#### Input material ####

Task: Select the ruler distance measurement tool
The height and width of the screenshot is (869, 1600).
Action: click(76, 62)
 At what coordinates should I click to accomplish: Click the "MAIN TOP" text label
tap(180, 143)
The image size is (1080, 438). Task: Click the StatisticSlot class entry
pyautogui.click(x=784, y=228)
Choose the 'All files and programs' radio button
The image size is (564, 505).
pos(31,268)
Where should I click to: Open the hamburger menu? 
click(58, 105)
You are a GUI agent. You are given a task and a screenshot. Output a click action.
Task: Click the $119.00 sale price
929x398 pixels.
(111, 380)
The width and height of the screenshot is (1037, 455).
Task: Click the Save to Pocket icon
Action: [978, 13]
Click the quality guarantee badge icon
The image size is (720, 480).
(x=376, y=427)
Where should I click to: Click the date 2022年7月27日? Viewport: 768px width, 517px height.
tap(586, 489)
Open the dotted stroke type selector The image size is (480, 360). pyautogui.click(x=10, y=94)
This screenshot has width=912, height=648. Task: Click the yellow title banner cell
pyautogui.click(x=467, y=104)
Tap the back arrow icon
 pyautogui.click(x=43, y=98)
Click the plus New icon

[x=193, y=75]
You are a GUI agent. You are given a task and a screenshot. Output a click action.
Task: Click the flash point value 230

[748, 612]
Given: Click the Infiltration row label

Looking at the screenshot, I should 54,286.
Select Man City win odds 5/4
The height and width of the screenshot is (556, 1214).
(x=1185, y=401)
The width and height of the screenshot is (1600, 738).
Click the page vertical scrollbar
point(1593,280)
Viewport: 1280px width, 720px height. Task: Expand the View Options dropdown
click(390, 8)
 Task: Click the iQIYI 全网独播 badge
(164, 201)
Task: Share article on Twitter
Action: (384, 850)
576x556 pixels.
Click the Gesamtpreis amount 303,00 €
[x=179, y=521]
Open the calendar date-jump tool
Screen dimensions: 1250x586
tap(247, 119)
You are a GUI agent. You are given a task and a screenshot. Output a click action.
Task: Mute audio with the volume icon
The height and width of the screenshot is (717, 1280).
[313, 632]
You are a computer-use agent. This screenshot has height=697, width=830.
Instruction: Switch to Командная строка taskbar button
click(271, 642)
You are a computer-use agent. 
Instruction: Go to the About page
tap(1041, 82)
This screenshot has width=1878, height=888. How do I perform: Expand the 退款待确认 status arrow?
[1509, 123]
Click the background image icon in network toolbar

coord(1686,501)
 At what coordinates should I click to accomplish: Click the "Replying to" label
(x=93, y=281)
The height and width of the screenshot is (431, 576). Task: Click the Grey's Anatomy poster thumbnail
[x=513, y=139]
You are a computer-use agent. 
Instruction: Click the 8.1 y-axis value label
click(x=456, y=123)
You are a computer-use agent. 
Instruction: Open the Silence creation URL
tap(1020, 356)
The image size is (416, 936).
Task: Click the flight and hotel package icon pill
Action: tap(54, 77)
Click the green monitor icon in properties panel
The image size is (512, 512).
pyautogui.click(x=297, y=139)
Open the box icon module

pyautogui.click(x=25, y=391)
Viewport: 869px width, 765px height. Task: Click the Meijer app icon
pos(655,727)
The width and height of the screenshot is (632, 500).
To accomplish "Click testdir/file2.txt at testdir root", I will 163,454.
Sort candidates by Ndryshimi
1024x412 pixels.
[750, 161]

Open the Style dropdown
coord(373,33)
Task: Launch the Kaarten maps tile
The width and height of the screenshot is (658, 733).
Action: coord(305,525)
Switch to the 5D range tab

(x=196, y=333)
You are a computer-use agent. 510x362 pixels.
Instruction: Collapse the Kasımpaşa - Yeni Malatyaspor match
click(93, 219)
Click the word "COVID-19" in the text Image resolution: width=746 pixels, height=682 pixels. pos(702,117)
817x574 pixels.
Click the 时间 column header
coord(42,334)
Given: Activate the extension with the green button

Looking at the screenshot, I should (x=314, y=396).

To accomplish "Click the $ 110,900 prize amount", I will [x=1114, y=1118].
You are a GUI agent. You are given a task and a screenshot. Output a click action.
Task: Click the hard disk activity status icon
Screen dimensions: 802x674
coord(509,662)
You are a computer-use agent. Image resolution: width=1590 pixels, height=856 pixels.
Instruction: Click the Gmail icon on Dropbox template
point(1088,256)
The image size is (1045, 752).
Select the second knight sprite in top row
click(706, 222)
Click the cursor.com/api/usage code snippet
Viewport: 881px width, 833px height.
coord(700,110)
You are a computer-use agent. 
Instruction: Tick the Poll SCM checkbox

####

## [Instructions to follow]
Working from the records above, write out verbatim only the lines from the line containing "Sort candidates by Ndryshimi" through the line containing "You are a computer-use agent. 510x362 pixels.".

## [Answer to this problem]
Sort candidates by Ndryshimi
1024x412 pixels.
[750, 161]

Open the Style dropdown
coord(373,33)
Task: Launch the Kaarten maps tile
The width and height of the screenshot is (658, 733).
Action: coord(305,525)
Switch to the 5D range tab

(x=196, y=333)
You are a computer-use agent. 510x362 pixels.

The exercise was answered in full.